= Mortdecai =

Novels series by Kyril Bonfiglioli

Mortdecai is a series of comic thriller novels written by English author Kyril Bonfiglioli. The book series deals with the picaresque adventures of a dissolute aristocratic art dealer named Charlie Mortdecai, accompanied on his adventures by his manservant Jock. The books consisted of Don't Point That Thing at Me, After You with the Pistol, Something Nasty in the Woodshed and The Great Mortdecai Moustache Mystery. The books have been translated into several languages including Spanish, French, Italian, German and Japanese. First published in the 1970s, the novels have been described as having cult status, although a writer in The Paris Review said that "readers are pretty much evenly divided between those who relish the books' unflinching, un-PC meanness, and those who are appalled".

==Synopsis==

===The Mortdecai Trilogy===

Published out of chronological order

====Don't Point that Thing at Me (1972)====
(Reissued 2015 as Mortdecai in a film tie-in edition)
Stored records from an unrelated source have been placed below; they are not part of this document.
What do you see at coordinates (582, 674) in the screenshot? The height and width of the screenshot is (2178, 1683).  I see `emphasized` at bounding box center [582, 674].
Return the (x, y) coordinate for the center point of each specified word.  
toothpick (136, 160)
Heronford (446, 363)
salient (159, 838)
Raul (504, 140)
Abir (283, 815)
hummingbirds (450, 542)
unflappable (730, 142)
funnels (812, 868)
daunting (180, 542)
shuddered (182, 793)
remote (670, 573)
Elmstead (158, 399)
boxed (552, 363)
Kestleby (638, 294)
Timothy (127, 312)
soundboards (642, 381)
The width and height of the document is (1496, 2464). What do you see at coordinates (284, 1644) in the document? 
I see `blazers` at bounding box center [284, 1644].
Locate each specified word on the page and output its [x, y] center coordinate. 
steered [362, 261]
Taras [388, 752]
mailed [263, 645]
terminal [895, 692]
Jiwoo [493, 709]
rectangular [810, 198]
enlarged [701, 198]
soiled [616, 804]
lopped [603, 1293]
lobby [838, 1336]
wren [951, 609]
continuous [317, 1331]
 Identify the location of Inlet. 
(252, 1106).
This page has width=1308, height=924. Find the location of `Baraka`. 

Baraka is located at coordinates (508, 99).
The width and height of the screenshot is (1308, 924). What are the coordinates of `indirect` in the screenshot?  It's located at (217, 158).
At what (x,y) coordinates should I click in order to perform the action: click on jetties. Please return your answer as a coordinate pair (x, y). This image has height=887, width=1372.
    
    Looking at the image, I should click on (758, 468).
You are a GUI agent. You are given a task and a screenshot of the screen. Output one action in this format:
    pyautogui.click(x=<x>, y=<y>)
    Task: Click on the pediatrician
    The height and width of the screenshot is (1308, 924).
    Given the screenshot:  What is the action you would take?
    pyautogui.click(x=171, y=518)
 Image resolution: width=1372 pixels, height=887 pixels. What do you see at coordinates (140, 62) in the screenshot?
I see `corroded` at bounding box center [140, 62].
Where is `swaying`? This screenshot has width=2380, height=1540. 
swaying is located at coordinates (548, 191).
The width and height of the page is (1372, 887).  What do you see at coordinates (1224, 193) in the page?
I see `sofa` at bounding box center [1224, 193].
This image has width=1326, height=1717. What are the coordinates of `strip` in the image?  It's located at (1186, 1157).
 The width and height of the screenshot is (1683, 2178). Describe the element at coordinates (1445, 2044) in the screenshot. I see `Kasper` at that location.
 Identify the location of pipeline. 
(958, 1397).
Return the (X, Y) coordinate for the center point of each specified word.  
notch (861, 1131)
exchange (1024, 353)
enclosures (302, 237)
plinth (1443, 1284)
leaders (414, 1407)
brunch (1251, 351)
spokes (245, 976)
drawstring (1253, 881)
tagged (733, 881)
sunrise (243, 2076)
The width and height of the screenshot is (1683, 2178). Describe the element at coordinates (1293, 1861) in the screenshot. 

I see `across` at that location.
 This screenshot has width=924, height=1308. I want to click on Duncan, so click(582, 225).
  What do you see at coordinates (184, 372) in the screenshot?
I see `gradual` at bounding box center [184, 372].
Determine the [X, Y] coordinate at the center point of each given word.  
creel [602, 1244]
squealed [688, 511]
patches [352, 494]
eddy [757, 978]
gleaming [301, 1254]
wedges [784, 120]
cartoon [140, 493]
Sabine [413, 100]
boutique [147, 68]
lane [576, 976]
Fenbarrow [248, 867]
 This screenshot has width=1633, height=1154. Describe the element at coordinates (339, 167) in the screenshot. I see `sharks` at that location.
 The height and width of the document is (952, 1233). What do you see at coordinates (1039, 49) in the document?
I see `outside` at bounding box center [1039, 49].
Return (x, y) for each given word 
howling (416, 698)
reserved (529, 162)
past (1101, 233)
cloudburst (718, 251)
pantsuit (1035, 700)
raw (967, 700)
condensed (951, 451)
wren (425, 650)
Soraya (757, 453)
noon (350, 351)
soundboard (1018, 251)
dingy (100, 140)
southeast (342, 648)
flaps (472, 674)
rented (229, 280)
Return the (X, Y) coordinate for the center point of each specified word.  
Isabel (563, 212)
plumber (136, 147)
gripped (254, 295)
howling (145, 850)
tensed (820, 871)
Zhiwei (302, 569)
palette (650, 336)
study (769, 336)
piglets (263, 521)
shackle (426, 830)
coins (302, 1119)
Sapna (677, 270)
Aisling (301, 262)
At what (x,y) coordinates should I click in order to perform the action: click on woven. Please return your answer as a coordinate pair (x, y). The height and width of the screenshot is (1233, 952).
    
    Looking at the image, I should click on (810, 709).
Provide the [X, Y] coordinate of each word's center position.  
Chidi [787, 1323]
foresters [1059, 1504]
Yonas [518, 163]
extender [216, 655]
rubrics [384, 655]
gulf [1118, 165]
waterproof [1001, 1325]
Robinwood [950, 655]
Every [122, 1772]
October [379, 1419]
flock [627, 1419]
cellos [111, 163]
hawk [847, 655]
Mortdecai embroils himself in a plot with a stolen Goya and the blackmail of a highly placed social figure. He manages to get Martland to have him issued with a diplomatic passport in order to secretly take the Goya to his buyer, Krampf, in America. However, Krampf is dead, and Mortdecai is in over his head. The book ends with Mortdecai apparently killing his manservant Jock and going out in a shoot-out with Martland and Martland's men.

The book was awarded the 1973 CWA New Blood Dagger for the best crime novel by a hitherto unpublished writer.

====After You with the Pistol (1979)====
Johanna coerces Mortdecai into marriage and a plot to assassinate the Queen of the United Kingdom.

====Something Nasty in the Woodshed (1976)====
Mortdecai travels to the isle of Jersey amidst his increasing unpopularity, and becomes embroiled in the manhunt for a rapist.

===Related books===

====All the Tea in China (1978)====
A historical prequel about one of Charlie's Dutch ancestors, Karli Mortdecai Van Cleef. Partly inspired by The China Clippers by Basil Lubbock.

====The Great Mortdecai Moustache Mystery (1999)====
Unfinished due to Bonfiglioli's death, the book was completed by Craig Brown. Another international chase climaxes in a showdown in Buckinghamshire.

==Publication==
The first three novels were collected as The Mortdecai Trilogy. The book was published by Black Spring Press in 1991.
Bonfiglioli's second wife Margaret Bonfiglioli wrote and compiled a posthumous anthology of works and anecdotes, called The Mortdecai ABC (ISBN 0-670-91084-8 UK: Penguin / Viking, 2001). Three of the Mortdecai titles are also featured in Fish Who Answer the Telephone, a compendium of bizarre books and titles.

==Film adaptation==

Don't Point That Thing at Me was adapted into a feature film by Lionsgate, with Johnny Depp in the title role. David Koepp directed the film on a script by Eric Aronson. The film was released on 23 January 2015, but was a critical and commercial failure.